Koniecpolski was unusual among hetman for the importance he attached to building an extensive espionage network. An army without such was half-blind, in his opinion. Once again, he'd been proven right.


Wismar, Germany, on the Baltic coast

"All good things come to an end," murmured Jozef Wojtowicz. He turned away from the window and quickly gave the room a final inspection to see if he was leaving anything incriminating behind. It was time to go.

As he'd always done before meeting the American radio operator in the tavern, he'd arrived in the area two hours early and gone to the hotel room he'd rented for the purpose of observing the tavern before he entered. The room was on the third floor and its windows opened onto the same street where the tavern was located, a short distance away.

He had no fear of arousing suspicion. Wismar now had a lot of transient traffic, which had inevitably produced the sort of hotel whose managers asked no questions—didn't even think of the questions, in fact—so long as the room was paid for.
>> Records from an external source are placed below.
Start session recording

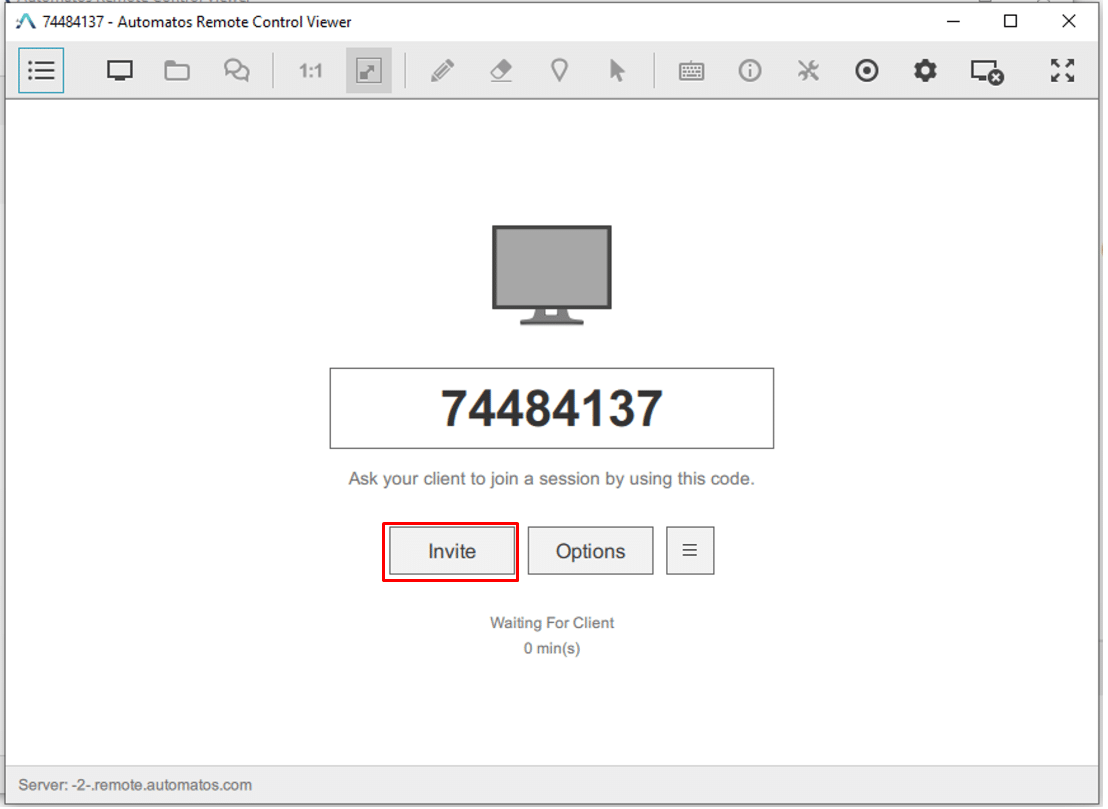pyautogui.click(x=866, y=70)
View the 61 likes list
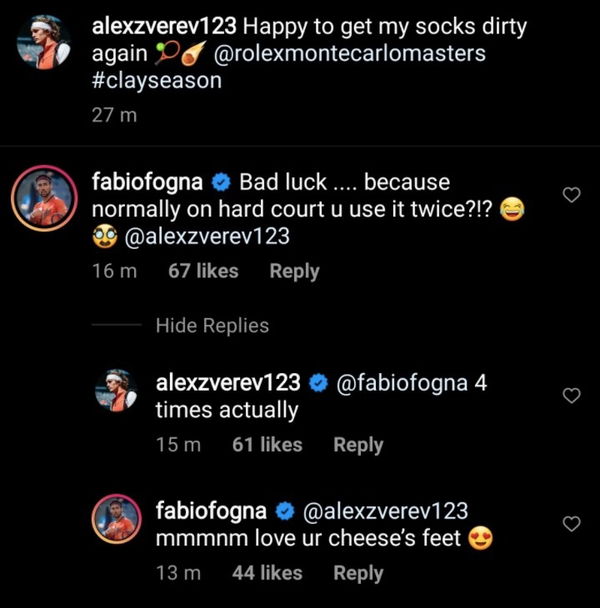This screenshot has width=600, height=608. click(267, 445)
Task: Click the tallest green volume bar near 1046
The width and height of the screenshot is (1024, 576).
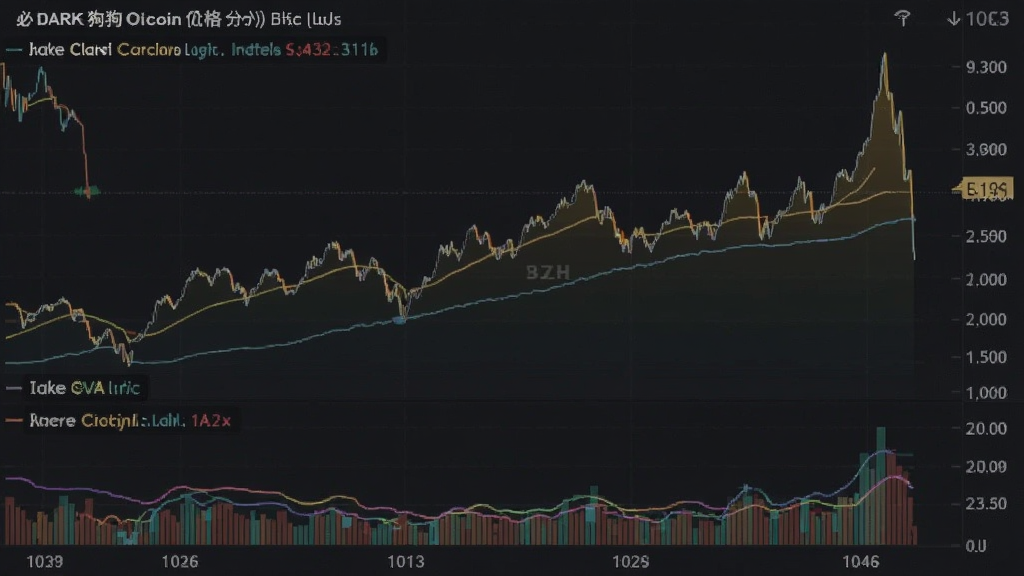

Since the Danish fleet had been repelled here two years earlier, Wismar had become a much larger town than it had been before. The air force base was no longer very active, but the navy had built a base of its own here. Wismar's harbor was deep enough to handle fairly large ships. The navy's main base on the Baltic remained at Luebeck, but they found Wismar convenient for many purposes. They'd improved the harbor, too, which had naturally drawn commercial enterprises to the port city as well.

Jozef's German was almost without accent in the most common dialect spoken along the Baltic, but it hardly mattered since the lingua franca in Wismar was the recently arisen Amideutsch. That bastard language, basically German with stripped down English conjugations and a lot of borrowed English terms, was so new that it had no standard pronunciation and probably wouldn't for many years. No one "spoke it like a native," so Jozef didn't stand out at all.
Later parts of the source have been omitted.